2. Generate a description of EXACTLY 6, 7, or 8 words describing "what app is shown and what the content is". Count your words. Be specific about app names when visible. Use only ASCII letters, numbers, and spaces — NO slashes, colons, dashes, quotes, special characters. Lowercase. 6-8 words.

Output: write `/tmp/screenshot-rename/desc-full-NN.tsv` via Write tool. Each line: `original_filename<TAB>description`. <count> lines total.

Then run `wc -l` on the output file to verify the line count.

Return only "DONE: <count> lines" or an error report.

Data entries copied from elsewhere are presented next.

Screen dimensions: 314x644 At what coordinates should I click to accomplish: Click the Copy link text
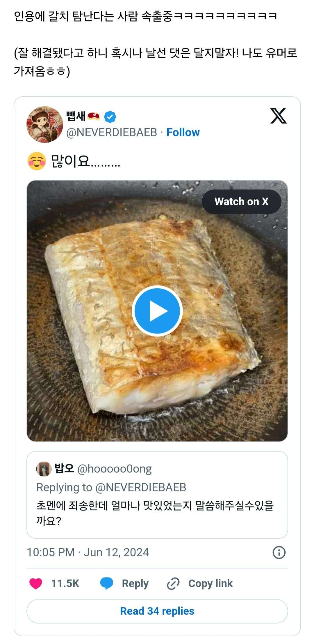click(210, 584)
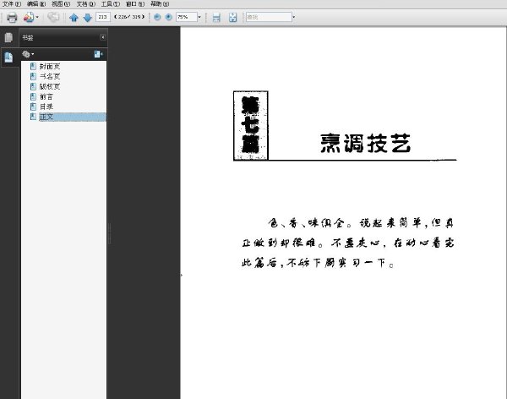Click the expand current bookmark icon
Screen dimensions: 507x399
(x=98, y=54)
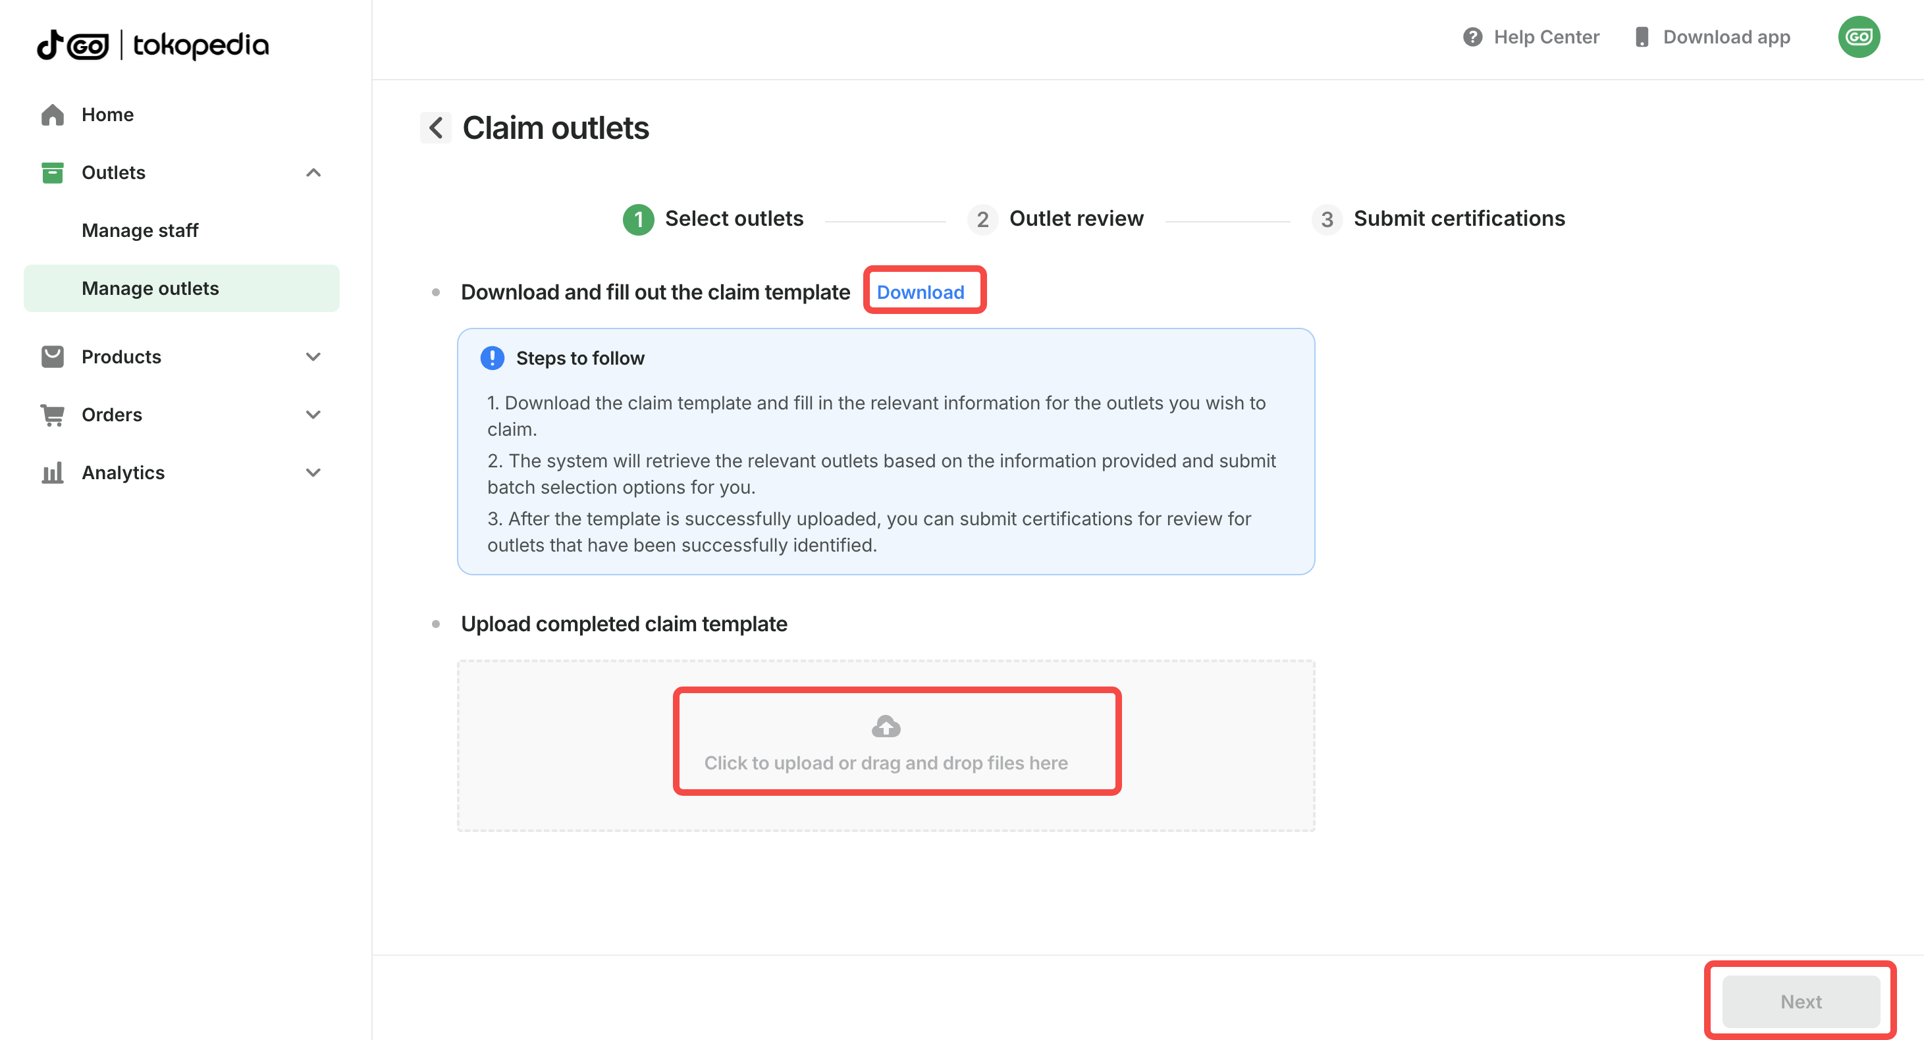Open the green GO profile avatar

pos(1858,37)
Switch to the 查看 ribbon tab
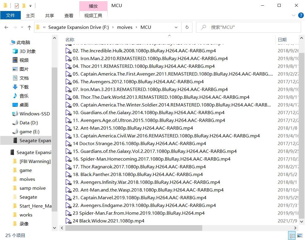 pyautogui.click(x=69, y=15)
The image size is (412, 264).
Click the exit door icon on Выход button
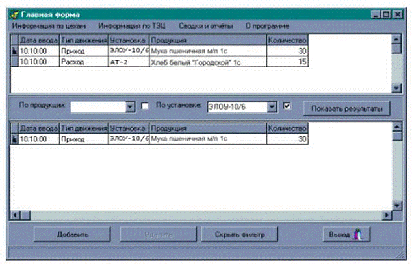(357, 234)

Dispatch all batches in a single message with multiple Agent tool calls so they run in parallel. Use run_in_background=true so you can keep working.

Common Mistakes

Mistake What goes wrong Fix
mv $f $newname in a bash loop One bug → silent overwrite → data loss os.rename in Python with pre-existence check
Building target name with bash regex zsh doesn't populate BASH_REMATCH; empty targets Use Python os.path.splitext and string ops
Sending original Retina images to Read "Image too large" error mid-batch, partial output Resize to 1568px first
Sending .mp4 to vision Read fails Extract first frame to JPEG first
Skipping the file-count audit Silent data loss goes unnoticed len(os.listdir(DEST)) before & after — must be equal
Trusting Haiku's filename column 30%+ of entries may have wrong extension Plan-builder tries alt extensions
Running rename loop in background Bash run_in_background=true Background while read may exit immediately, 0 progress Run via Python foreground (it's fast — os.rename is just a syscall)

Recovery — if something does go wrong

  1. Check ~/Library/Application Support/CleanShot/media/ — CleanShot keeps a recent media history.
  2. Check external backups (Backblaze, Time Machine to physical disk) — these contain real file bytes.
  3. Local APFS Time Machine snapshots are NOT useful for iCloud-synced files — they store file-provider stubs that time out on read.
  4. Check icloud.com → Drive → Recently Deleted — iCloud keeps deleted files for ~30 days, but mv overwrites are NOT "deletes" from iCloud's perspective and may not appear there.

Real-World Impact

First run on 196 CleanShot files lost 4 of them due to the bash-regex-in-zsh gotcha (rule #3). After the rebuild with Python and mv -n, second run renamed 189 files cleanly with zero loss. This skill exists so that doesn't happen again.